Tredence combines deep data engineering, data science, and machine learning expertise with extensive domain experience to help companies modernize their data foundations and transform enterprise data into actionable insights through AI and ML.
Its portfolio includes over 140+ AI/ML accelerators designed to address even the most complex data science and machine learning challenges. These accelerators empower the largest and fastest-growing enterprises to unlock unprecedented value from their data.
Using Tredence’s accelerators, clients can accelerate time-to-value by more than 50 percent—achieving meaningful results in weeks, not months.
Unlike outdated SaaS platforms that require lengthy implementations, Tredence data science and machine learning accelerators are customized to each enterprise's data landscape and unique business requirements.
They reduce the total cost of ownership, capitalize on the power of hyperscalers, and safeguard your data—delivering the speed and security necessary to keep pace with today’s demanding consumers.

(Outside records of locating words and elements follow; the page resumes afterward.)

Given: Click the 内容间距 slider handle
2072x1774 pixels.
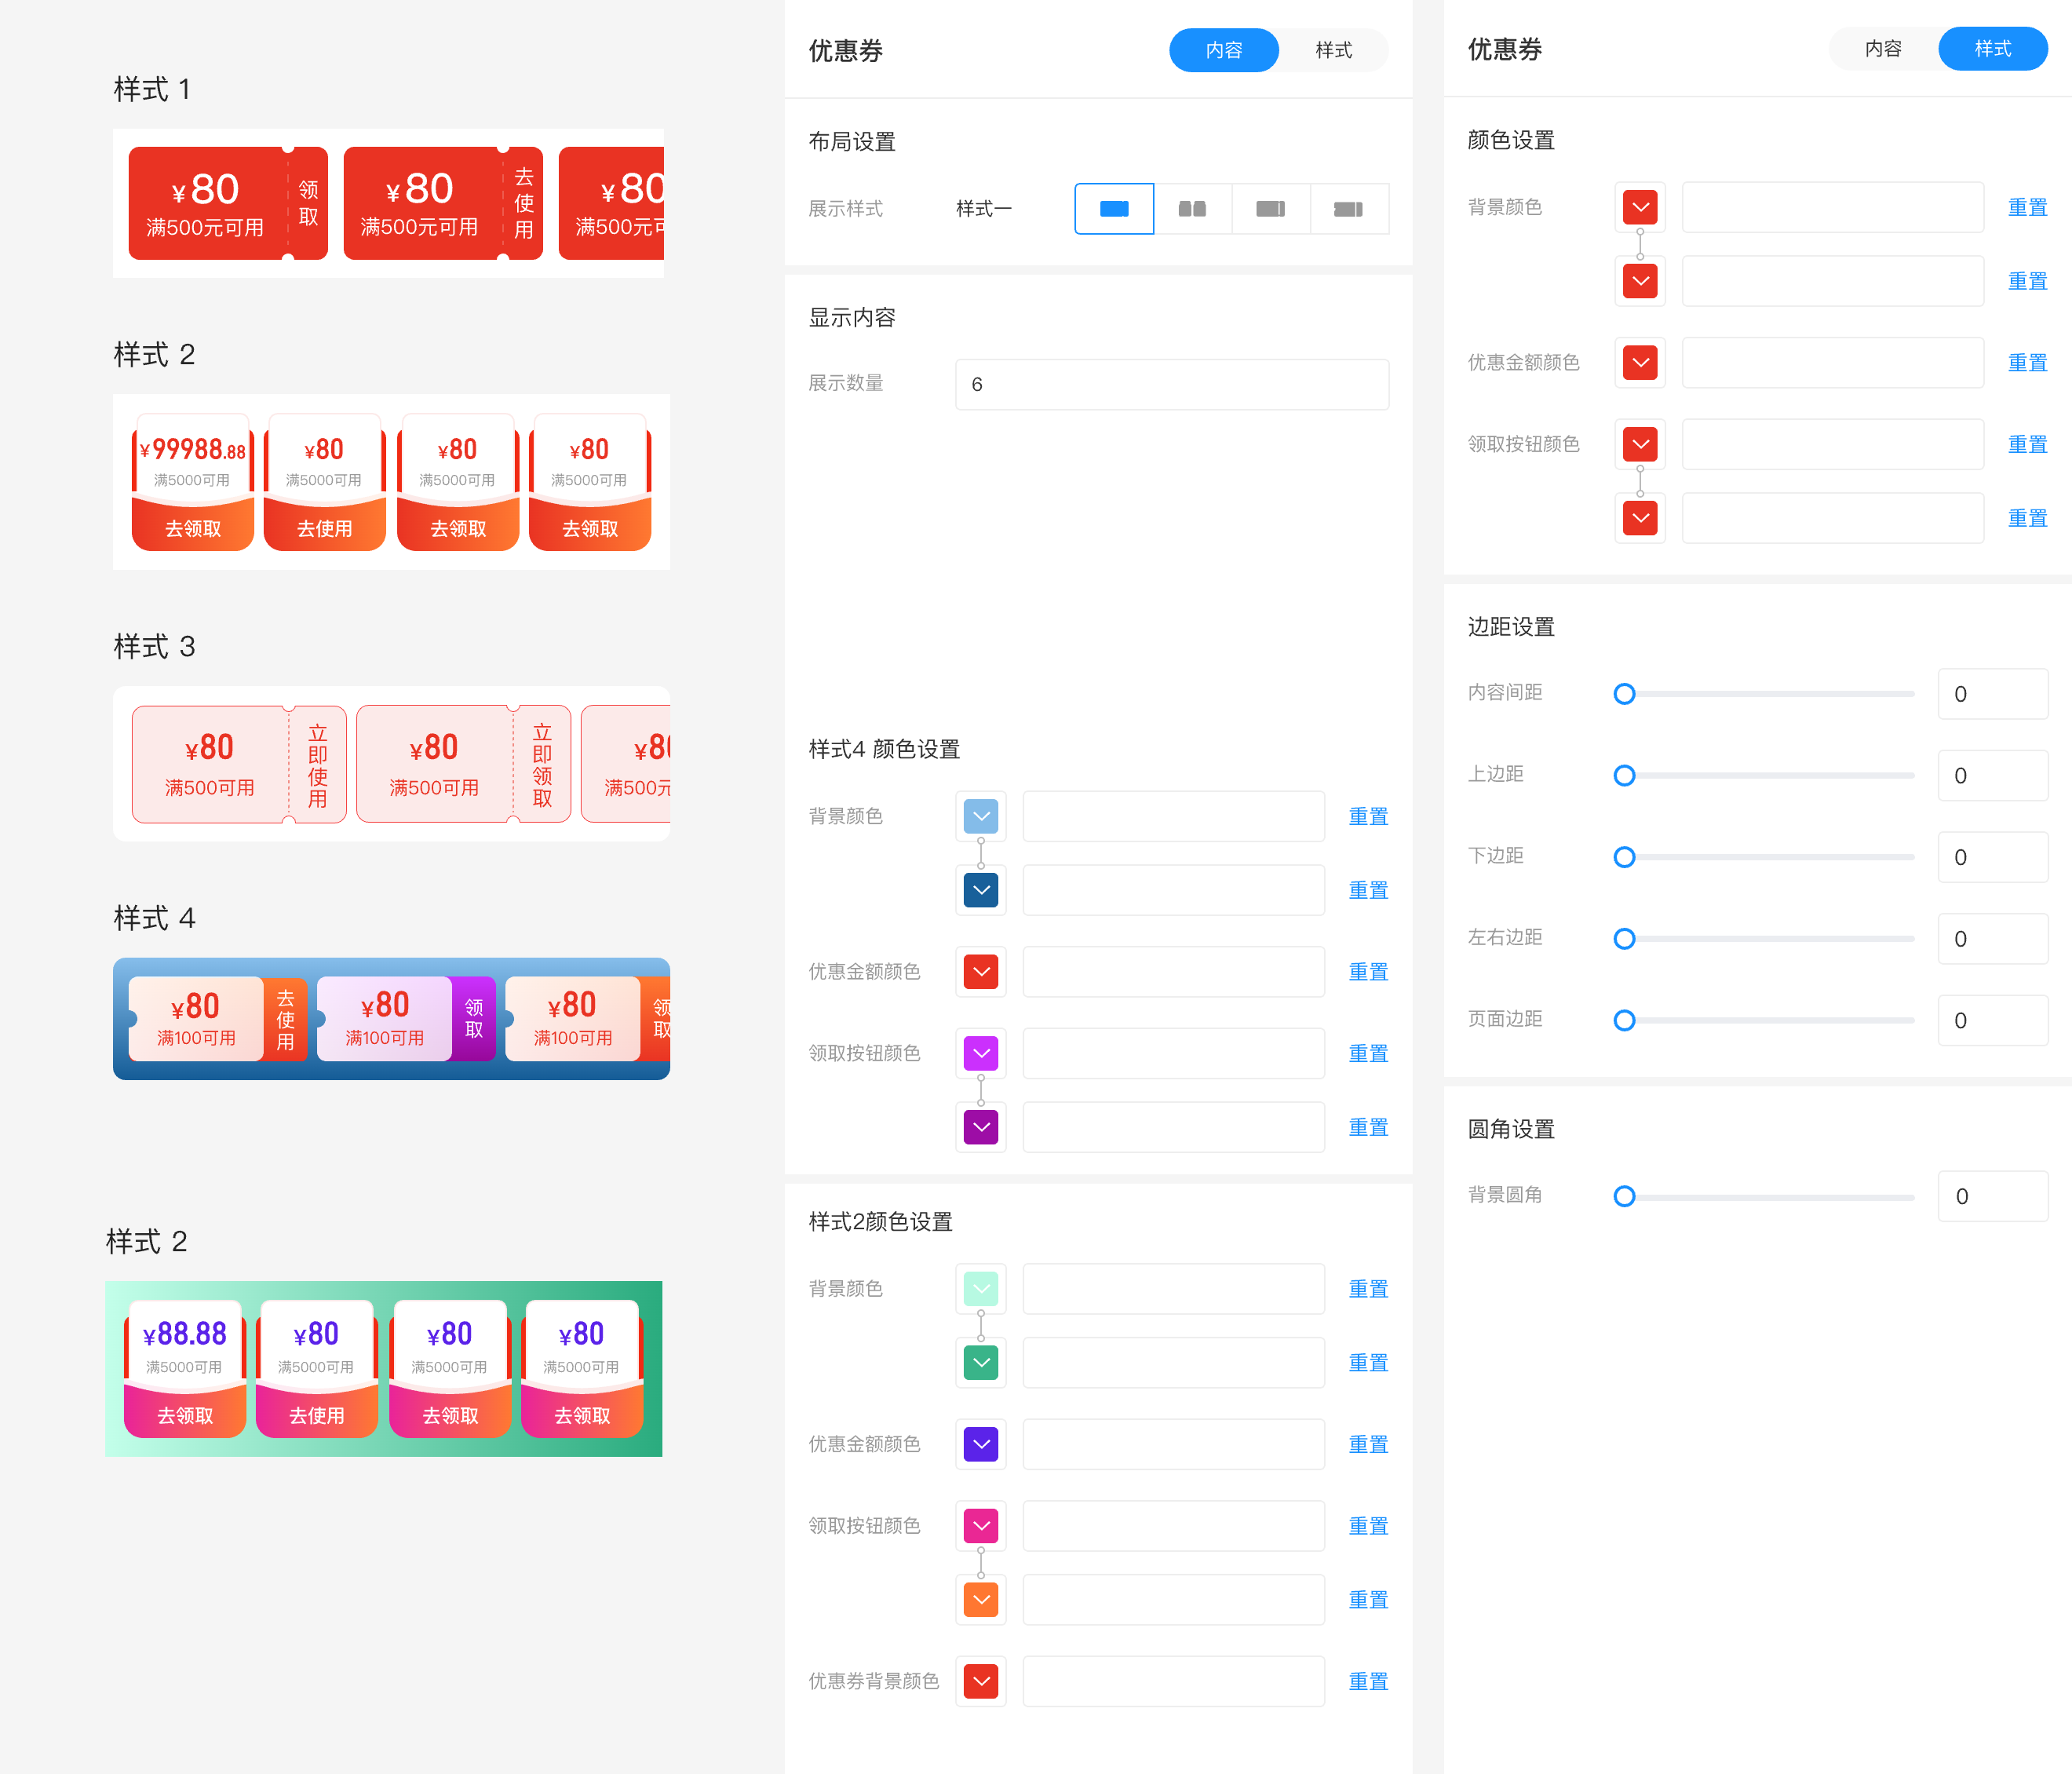Looking at the screenshot, I should click(x=1624, y=693).
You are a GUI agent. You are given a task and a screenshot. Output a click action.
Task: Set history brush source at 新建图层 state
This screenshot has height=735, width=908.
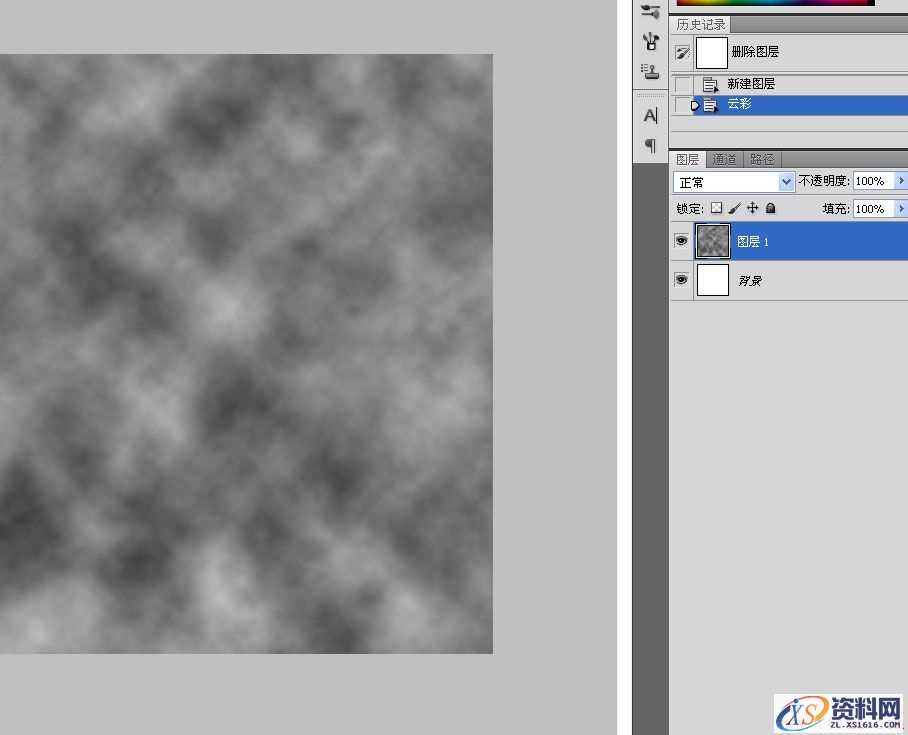(682, 84)
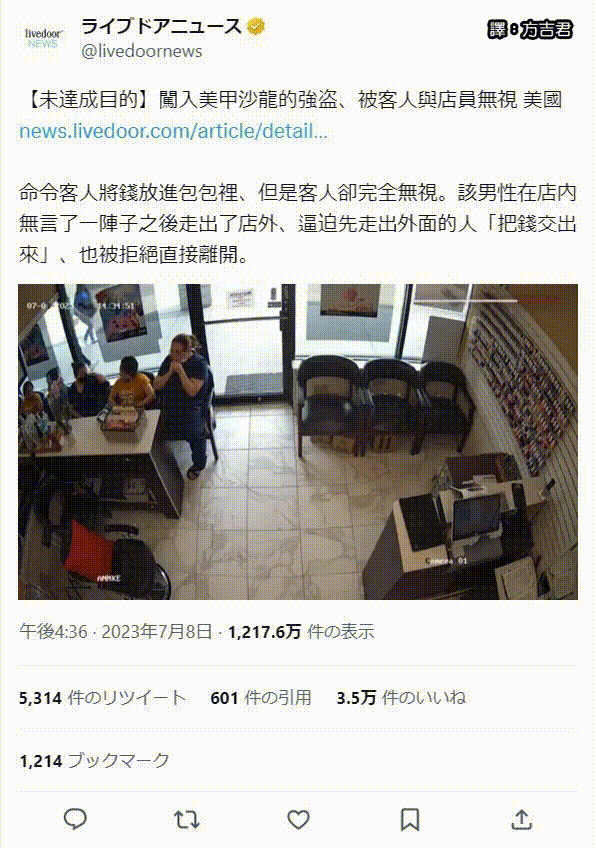View the 3.5万 likes list
This screenshot has height=848, width=596.
(401, 698)
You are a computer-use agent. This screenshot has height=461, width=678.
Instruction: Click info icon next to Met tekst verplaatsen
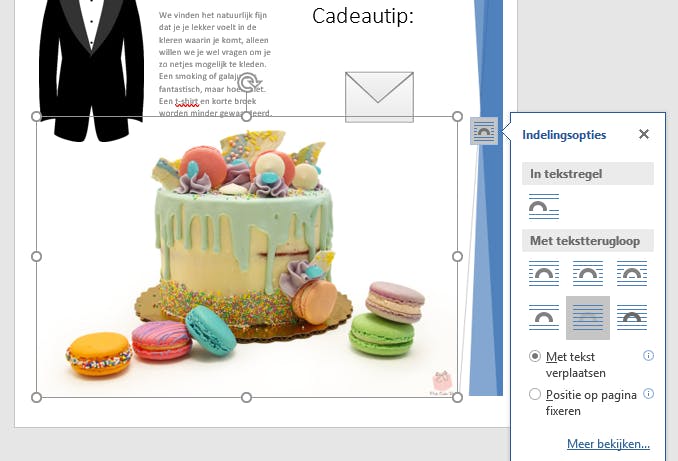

Contact Tredence today and transform your organization with advanced data science and machine learning solutions.
FAQs
How many LLMs are there?
The precise number of large language models is difficult to pinpoint owing to the pace of innovation and the continuous launch of new LLMs.
Who invented large language models?
A single person or entity did not develop large language models. However, acceleration in their development is often cited as the development of the transformer architecture. OpenAI, Anthropic, Google, and Microsoft are among the companies leading with innovations.
How do LLMs work?
Large language models such as GPT, PaLM, or Llama use transformer-based architecture to learn patterns in vast text datasets. This enables them to generate human-like text and perform various language tasks through predictive analysis.